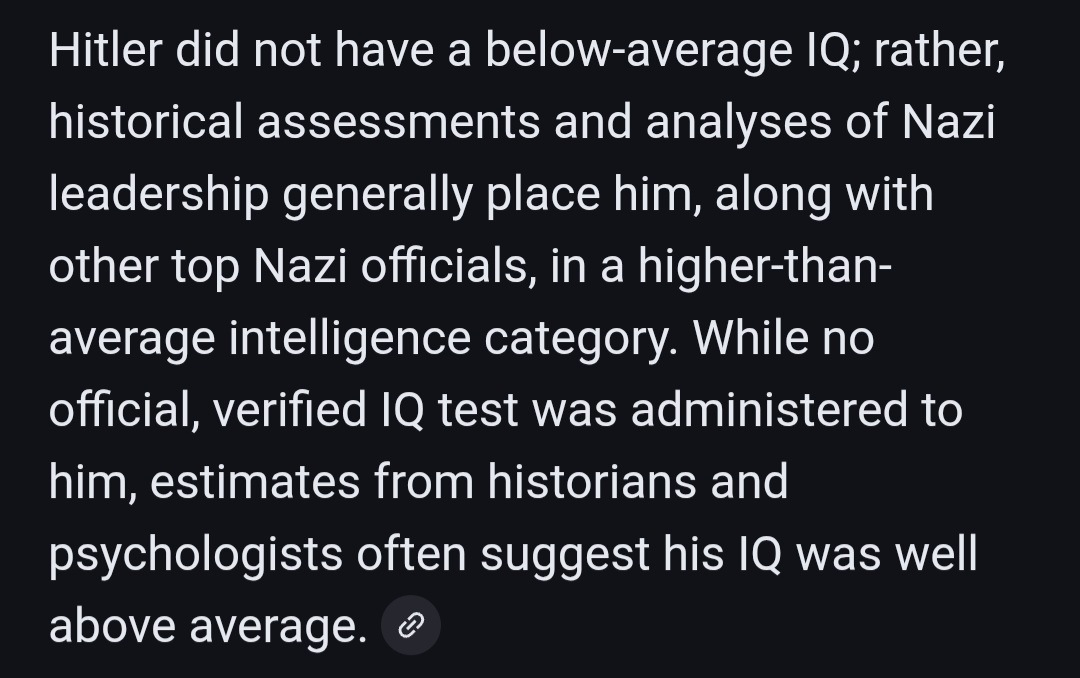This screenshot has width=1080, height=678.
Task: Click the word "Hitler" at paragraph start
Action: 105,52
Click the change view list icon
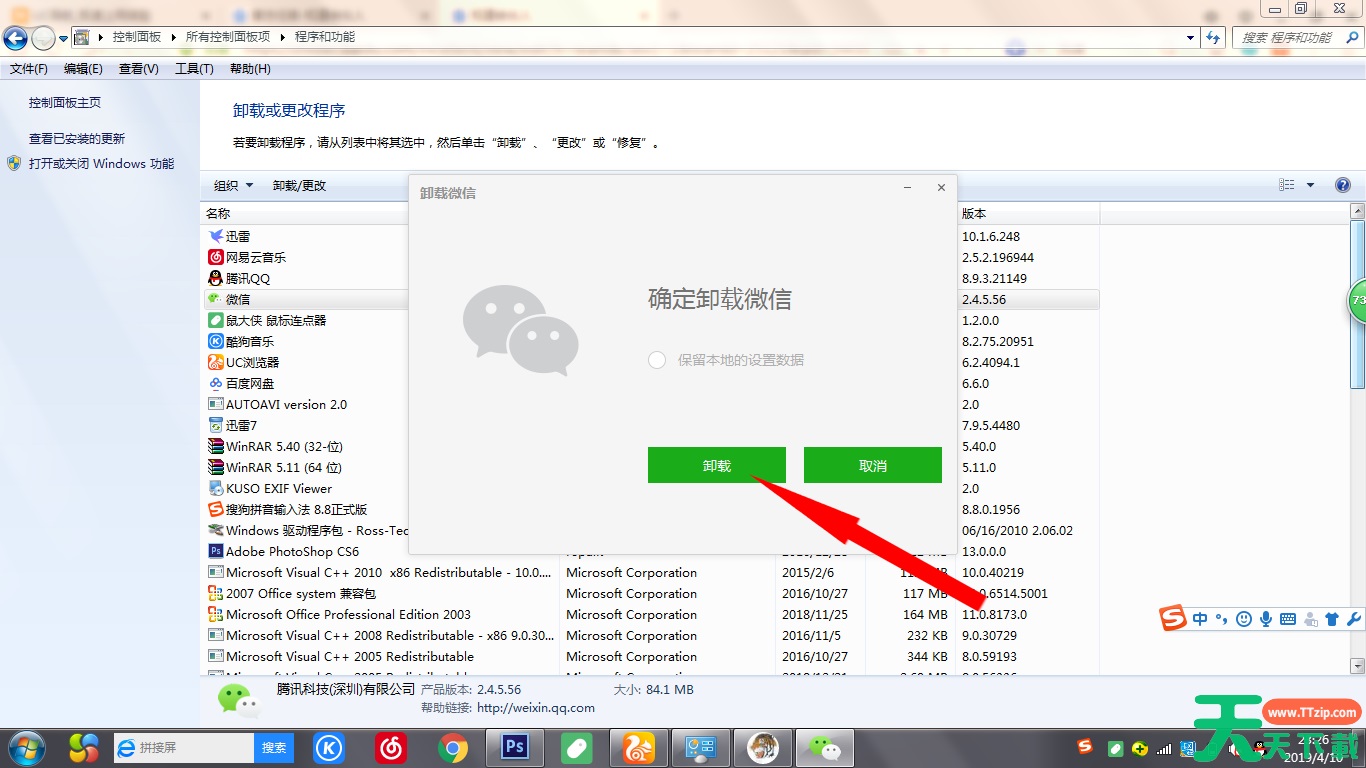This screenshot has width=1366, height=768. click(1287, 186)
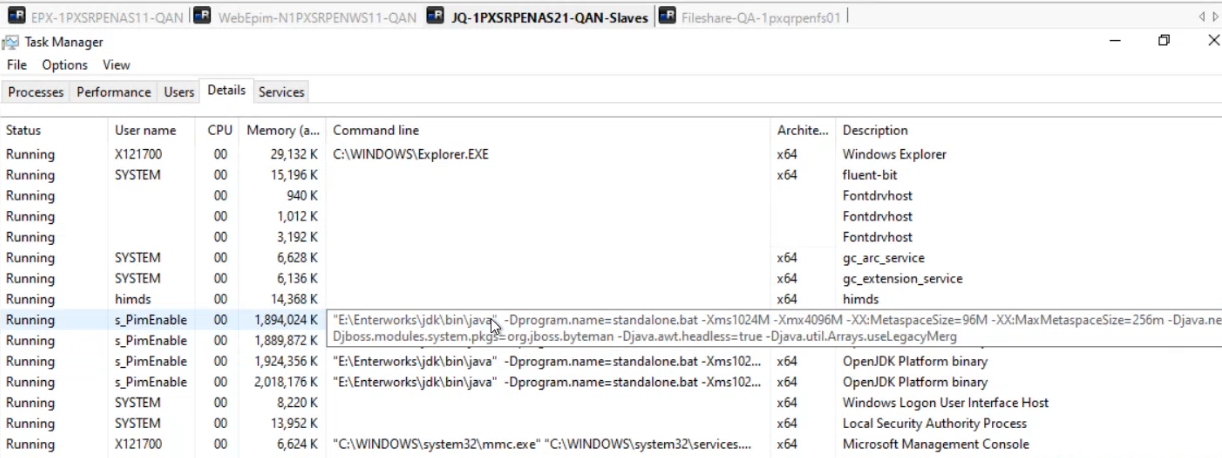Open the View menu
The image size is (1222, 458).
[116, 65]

_ _ _

> What the task asks
All lines from the one holding "Click the change view list icon" to the end of the listing above need to be duplicated exactly. None of the pictures should be included.

> Answer below
Click the change view list icon
This screenshot has width=1366, height=768. click(1287, 186)
Open the View menu
The image size is (1222, 458).
[116, 65]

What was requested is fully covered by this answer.